# Forces in relativistic rolling motion

Analysing the relativistic angular velocity and momentum of a individual particle at any given instant on its cycle can be very complex. The gory details involving a second order antisymmetric tensor and a time dependent quantity called the dynamic mass moment are given in this Wikipedia article. However, if we look at the bigger picture in terms of complete revolutions, then considerable simplifications can be made.

For a flywheel with angular velocity ##\omega_0## as measured in a reference frame in which the rotating flywheel is linearly at rest, then the angular velocity as measured in any other frame with relative motion v is ##\omega = \omega_0/\gamma(v)##. This is true no matter what the orientation of the flywheel is, because ##\omega## is proportional to 1/dt and dt is a scalar. Put another way angular velocity can be expressed in terms of rotations per unit time, so that ##\omega =2\pi r/dt##. Under a Lorentz transformation ##\omega' = 2\pi r/dt'##. More generally, if the flywheel as a whole has linear motion with a velocity component u parallel to the x axis, then after a Lorentz boost of v in the x direction, the transformed angular velocity is given by:

##\omega ' = \omega \frac{\sqrt{1-v^2}}{(1-vu)} = \frac{2 \pi r}{dt}\frac{\sqrt{1-v^2}}{(1-vu)}##

Any component of the linear motion of the flywheel that is not parallel to the direction of the boost has no effect on how the angular velocity transforms. For completeness we can represent the above in the form of a four-position vector as ##(dt, dx, dy, dz) = (2\pi r/\omega, dx, dy, dz)## where the linear 3 velocity of the flywheel is ##(u_x,u_y,u_z) = (dx/dt, dy/dt, dz/dt)##.
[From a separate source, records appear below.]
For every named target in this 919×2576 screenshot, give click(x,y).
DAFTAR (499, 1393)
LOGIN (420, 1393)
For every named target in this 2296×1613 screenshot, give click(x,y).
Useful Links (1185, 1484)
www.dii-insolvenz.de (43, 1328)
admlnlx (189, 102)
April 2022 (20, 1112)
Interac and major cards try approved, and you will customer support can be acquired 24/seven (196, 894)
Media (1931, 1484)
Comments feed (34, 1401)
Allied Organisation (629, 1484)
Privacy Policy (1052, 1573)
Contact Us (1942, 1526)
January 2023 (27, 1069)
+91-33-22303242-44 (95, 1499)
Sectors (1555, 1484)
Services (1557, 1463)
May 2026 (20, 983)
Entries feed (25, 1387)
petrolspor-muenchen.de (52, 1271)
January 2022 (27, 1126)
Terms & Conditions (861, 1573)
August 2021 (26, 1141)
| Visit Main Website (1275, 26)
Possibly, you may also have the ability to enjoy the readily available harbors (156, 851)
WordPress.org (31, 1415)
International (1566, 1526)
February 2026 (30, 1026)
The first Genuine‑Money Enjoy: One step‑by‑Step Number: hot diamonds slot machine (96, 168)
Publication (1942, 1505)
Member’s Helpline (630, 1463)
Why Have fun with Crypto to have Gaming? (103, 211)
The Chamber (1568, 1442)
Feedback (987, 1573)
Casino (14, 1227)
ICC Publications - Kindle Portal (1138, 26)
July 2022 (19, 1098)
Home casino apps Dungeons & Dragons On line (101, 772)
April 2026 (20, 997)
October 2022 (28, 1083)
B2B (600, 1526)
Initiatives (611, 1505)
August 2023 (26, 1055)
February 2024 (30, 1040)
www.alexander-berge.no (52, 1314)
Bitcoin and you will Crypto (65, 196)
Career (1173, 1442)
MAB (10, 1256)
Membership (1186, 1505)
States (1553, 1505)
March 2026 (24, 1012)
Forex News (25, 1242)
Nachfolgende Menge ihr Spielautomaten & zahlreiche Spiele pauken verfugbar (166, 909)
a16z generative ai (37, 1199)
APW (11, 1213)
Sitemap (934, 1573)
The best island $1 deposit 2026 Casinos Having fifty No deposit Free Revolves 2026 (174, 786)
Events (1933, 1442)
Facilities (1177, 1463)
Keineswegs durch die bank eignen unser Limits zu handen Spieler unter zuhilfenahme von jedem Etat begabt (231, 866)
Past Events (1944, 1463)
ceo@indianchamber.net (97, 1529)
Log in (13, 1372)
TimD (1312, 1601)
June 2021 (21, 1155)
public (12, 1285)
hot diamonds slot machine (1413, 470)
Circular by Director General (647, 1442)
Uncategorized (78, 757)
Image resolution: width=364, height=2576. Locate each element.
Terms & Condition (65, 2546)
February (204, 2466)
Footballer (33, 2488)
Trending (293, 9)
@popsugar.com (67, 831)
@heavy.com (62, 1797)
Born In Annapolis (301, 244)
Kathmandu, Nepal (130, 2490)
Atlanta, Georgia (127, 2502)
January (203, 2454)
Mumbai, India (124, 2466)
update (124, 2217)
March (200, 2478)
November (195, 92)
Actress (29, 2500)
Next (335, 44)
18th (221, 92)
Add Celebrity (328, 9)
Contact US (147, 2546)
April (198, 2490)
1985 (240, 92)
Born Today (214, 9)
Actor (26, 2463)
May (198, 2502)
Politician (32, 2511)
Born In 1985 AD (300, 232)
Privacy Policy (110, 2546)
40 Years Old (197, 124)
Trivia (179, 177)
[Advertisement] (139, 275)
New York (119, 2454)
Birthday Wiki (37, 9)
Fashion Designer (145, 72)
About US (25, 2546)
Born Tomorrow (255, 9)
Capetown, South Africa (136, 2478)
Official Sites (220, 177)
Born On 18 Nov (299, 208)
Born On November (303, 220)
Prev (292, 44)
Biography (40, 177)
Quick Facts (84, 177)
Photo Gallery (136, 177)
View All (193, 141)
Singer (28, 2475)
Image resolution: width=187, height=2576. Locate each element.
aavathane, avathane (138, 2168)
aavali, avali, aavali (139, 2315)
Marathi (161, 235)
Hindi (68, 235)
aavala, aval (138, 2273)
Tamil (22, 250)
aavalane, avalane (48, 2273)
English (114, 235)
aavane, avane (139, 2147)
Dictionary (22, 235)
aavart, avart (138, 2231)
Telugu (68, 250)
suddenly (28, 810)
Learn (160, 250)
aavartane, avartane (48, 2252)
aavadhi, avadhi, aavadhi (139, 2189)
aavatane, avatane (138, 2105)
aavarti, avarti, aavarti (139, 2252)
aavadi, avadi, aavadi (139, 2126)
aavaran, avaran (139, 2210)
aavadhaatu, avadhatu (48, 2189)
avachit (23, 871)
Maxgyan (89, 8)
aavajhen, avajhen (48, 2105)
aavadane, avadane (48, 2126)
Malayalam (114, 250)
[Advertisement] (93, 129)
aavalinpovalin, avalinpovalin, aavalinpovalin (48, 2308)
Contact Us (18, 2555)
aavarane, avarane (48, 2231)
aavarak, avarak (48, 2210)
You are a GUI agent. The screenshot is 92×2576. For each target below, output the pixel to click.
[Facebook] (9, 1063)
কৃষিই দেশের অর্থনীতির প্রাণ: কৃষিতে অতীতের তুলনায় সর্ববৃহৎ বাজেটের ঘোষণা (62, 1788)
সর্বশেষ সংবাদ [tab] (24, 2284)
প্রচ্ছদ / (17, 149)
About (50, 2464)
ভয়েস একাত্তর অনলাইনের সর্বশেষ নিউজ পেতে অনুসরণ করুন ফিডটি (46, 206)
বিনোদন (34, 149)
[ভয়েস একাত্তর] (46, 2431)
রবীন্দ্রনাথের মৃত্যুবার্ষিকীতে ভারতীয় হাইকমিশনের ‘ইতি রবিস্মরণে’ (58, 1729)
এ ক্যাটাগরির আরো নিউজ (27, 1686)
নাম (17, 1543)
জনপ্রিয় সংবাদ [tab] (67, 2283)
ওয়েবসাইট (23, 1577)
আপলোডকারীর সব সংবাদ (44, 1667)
Now for the angular momentum. The linear version of momentum is given by ##p = m_0 v \gamma(v)##. The angular momentum analogue is ##L = I\omega_0\gamma(v)## where I is the moment of inertia and ##\omega_0## is the angular velocity in the irf where the flywheel has no linear motion. For a simple flywheel with the bulk of its rest mass ##m_0## at the rim, ##I=m_0 r^2##. When the flywheel is rotating, ##I = m_0 \gamma(\omega_0) r^2 = m_{\omega}r^2## where ##m_\omega## represents the total effective mass of the rotating flywheel in an inertial reference frame where it is linearly at rest. This means that ##m_{\omega}## is the new effective rest mass of the rotating flywheel and so ##m_{\omega}## is invariant under a Lorentz transformation. Putting this together we have ##L= m_{\omega}r^2\omega \gamma(v)##. As mentioned above ##\omega =\omega_0/\gamma(v)## so we end up with ##L = m_{\omega}r^2\omega_0## and since all the components are Lorentz invariant, angular momentum must be Lorentz invariant and L=L' for any orientation of the flywheel rotation axis.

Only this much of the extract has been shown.